DEV Community

Arpad Toth for AWS Community Builders

Posted on • Originally published at arpadt.com

Customizing error handling in Step Functions

We can customize error handling in Step Functions using the built-in Retry and Catch fields. When transferring the error-handling responsibility to Step Functions, we can write shorter and cleaner code in our applications.

1. Error handling without Step Functions

Say we want to create a workflow that consists of multiple Lambda functions and maybe some other AWS services.

We can use multiple different types of orchestration methods. Some of them are better, and some of them are less desirable.

Either way, we should handle errors, and we usually do that in the application code by writing something like this:

export async function handler(event) {
  const { taskId } = event;
  // get the task based on its ID from a 3rd party endpoint - pseudo code:
  let task;
  try {
    task = await getTaskById(taskId);
    return task;
  } catch (error) {
    logger.error('error while getting task', { taskId });
    throw error;
  }
}
Enter fullscreen mode Exit fullscreen mode

When we use a queue which the function polls for messages, we usually apply some a retry mechanism. After an error has occurred, the function will attempt to get the task from the endpoint again with the same payload or parameters. If we are lucky, the call will be successful for the second or third time.
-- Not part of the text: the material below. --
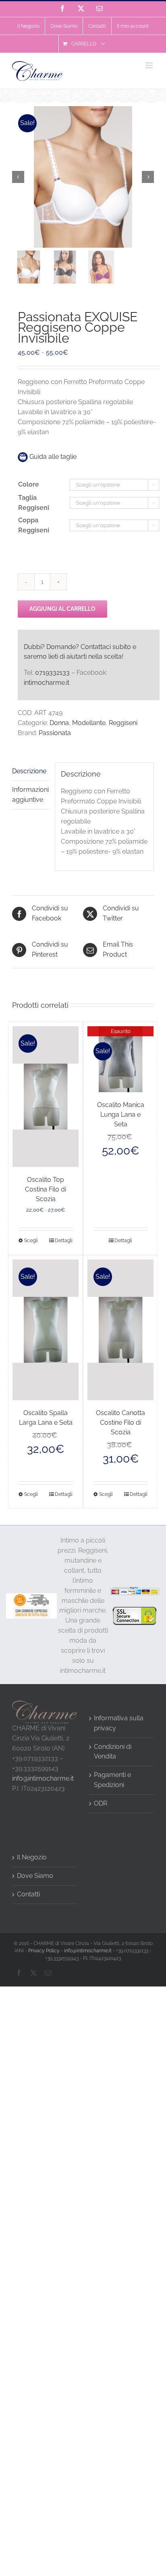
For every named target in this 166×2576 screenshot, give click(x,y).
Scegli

But what if the task is not found and the 3rd party endpoint responds with a 404 error? Or the validation for the event parameters fails?

The function can try again as many times as we want, but the result will always be the same - an error. Does it make sense to try it again with the same input? Probably no.
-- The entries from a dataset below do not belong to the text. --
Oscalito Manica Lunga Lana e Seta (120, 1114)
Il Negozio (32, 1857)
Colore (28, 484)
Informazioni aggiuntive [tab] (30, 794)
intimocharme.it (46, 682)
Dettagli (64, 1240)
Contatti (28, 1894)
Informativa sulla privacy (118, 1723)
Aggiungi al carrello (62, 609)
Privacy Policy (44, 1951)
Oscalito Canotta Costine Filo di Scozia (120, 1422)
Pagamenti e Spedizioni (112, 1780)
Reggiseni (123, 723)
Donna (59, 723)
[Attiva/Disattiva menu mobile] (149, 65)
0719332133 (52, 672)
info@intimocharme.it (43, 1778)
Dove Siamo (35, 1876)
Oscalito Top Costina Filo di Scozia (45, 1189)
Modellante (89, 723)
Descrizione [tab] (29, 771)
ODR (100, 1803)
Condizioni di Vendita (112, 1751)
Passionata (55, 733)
In this case, we can check if the error has a specific status code or name. A possible approach can be like this:

class NotFoundError extends Error {
  constructor(message) {
    super(message);
    this.name = 'NotFoundError';
  }
}

async function getTaskById(taskId) {
  try {
    const task = await getTaskFromThirdParty(taskId);
    return task;
  } catch (error) {
    if (error.statusCode === 404) {
      throw new NotFoundError(`Task with ID ${taskId} is not found.`)
    }

    // otherwise rethrow the original error
    throw error
  }
}

export async function handler(event) {
  const { taskId } = event;

  let task;
  try {
    task = await getTaskById(taskId);
    return task;
  } catch (error) {
    if (error instanceof NotFoundError) {
      logger.error('task not found, no point trying again');
      return;
    }

    // We'll retry when getting other errors
    logger.error('error while getting task', { taskId });
    throw error;
  }
}
Enter fullscreen mode Exit fullscreen mode

This code gets ugly and hard to read with the if condition in the catch block. Imagine if we have to handle multiple types of errors differently. It might result in even more complicated code.

2. Error handling with Step Functions

If we have to coordinate multiple function calls, we can use AWS Step Functions to orchestrate the workflow. Step Functions integrates with many other AWS services, but here I'll focus on Lambda functions.

2.1. Delegate the error handling

One of the many great features of Step Functions is that we can lift error handling from the code to the state machine.

We can create a Task state from which Step Functions can invoke a Lambda function. The Workflow Studio makes it easy (ok, easier) to construct a state machine with its great drag-and-drop tool.

When we add a Lambda function to the Task state, we'll get a Retry field in the UI and the corresponding ASL definition (Amazon State Language, basically JSON with some specific features). It looks like this:

"Retry": [
  {
    "ErrorEquals": [
      "States.TaskFailed"
    ],
    "BackoffRate": 2,
    "IntervalSeconds": 2,
    "MaxAttempts": 3,
    "Comment": "Some interesting comments about the field"
  }
]
Enter fullscreen mode Exit fullscreen mode

2.2. Retry fields

It is where we can specify how we want Step Functions to process the retries.

The ErrorEquals array contains the error types for which the given retry object is relevant. States.TaskFailed includes almost all errors that can occur while a task is running, for example, exceptions we throw in the application, network or runtime errors.

So when an error occurs while the Lambda function runs, we'll try three more times (MaxAttempts). IntervalSeconds and BackoffRate will set up an exponential backoff pattern. The first retry will occur in 2 seconds (IntervalSeconds), then Step Functions will double the interval between each retry ("BackoffRate": 2) until it reaches the maximum number of attempts.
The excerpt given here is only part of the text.